## What the task requires
From the line with "Task: Click the dishwasher-safe plates icon" through the line with "Navigate from Source", inclusive, return each line of the data below exactly and leave the rest out.

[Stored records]
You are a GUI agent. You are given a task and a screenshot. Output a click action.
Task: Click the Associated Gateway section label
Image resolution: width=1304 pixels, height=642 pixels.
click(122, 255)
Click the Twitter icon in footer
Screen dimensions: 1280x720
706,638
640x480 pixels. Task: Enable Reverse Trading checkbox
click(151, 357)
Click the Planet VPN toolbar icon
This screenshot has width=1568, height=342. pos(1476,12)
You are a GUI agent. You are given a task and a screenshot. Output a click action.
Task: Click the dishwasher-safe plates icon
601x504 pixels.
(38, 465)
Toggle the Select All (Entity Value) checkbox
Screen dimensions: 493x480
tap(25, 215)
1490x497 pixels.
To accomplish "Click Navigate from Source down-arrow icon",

--

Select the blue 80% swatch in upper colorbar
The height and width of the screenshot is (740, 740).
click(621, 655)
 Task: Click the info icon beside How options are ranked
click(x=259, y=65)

...

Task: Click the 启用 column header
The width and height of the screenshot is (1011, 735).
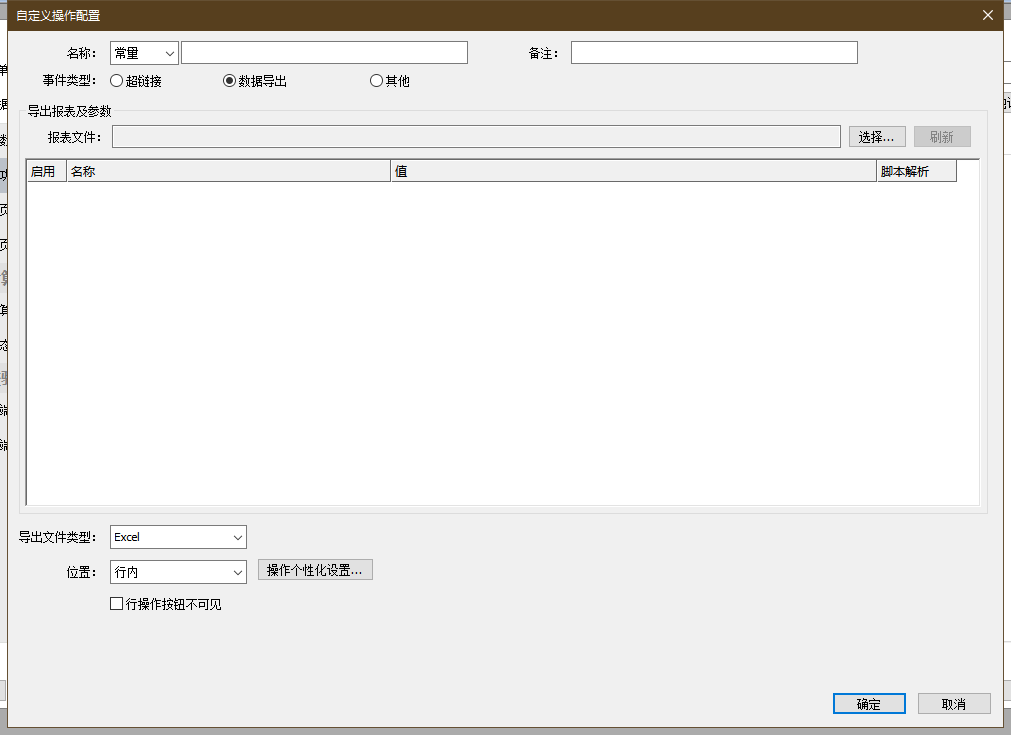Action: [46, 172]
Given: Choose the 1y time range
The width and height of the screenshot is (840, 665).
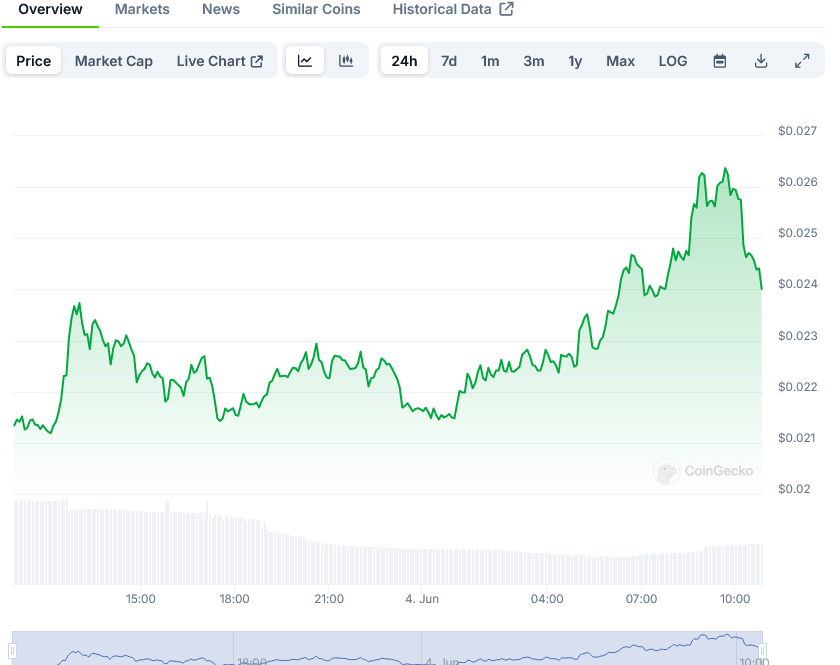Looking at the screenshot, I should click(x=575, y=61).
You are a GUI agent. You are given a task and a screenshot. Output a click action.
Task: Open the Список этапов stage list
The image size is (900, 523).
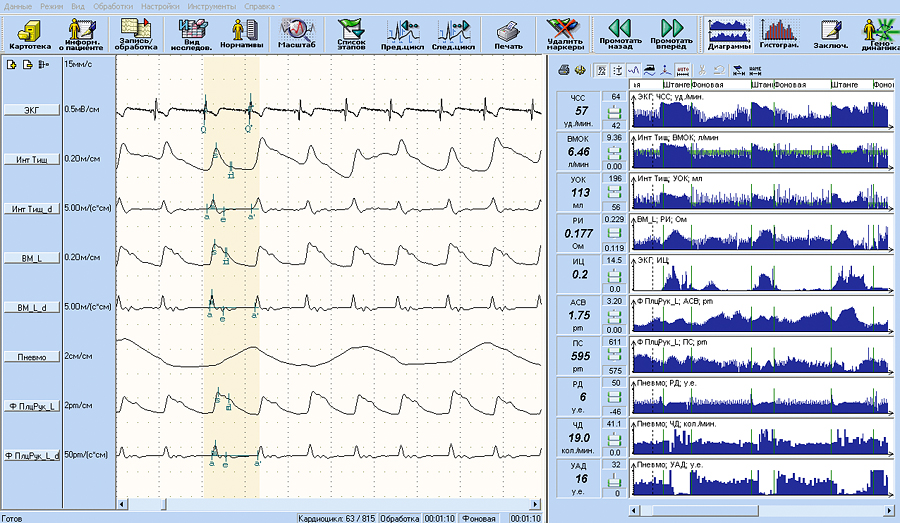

## Solution
Task: Click the dishwasher-safe plates icon
601x504 pixels.
(38, 465)
Toggle the Select All (Entity Value) checkbox
Screen dimensions: 493x480
tap(25, 215)
1490x497 pixels.
To accomplish "Click Navigate from Source down-arrow icon",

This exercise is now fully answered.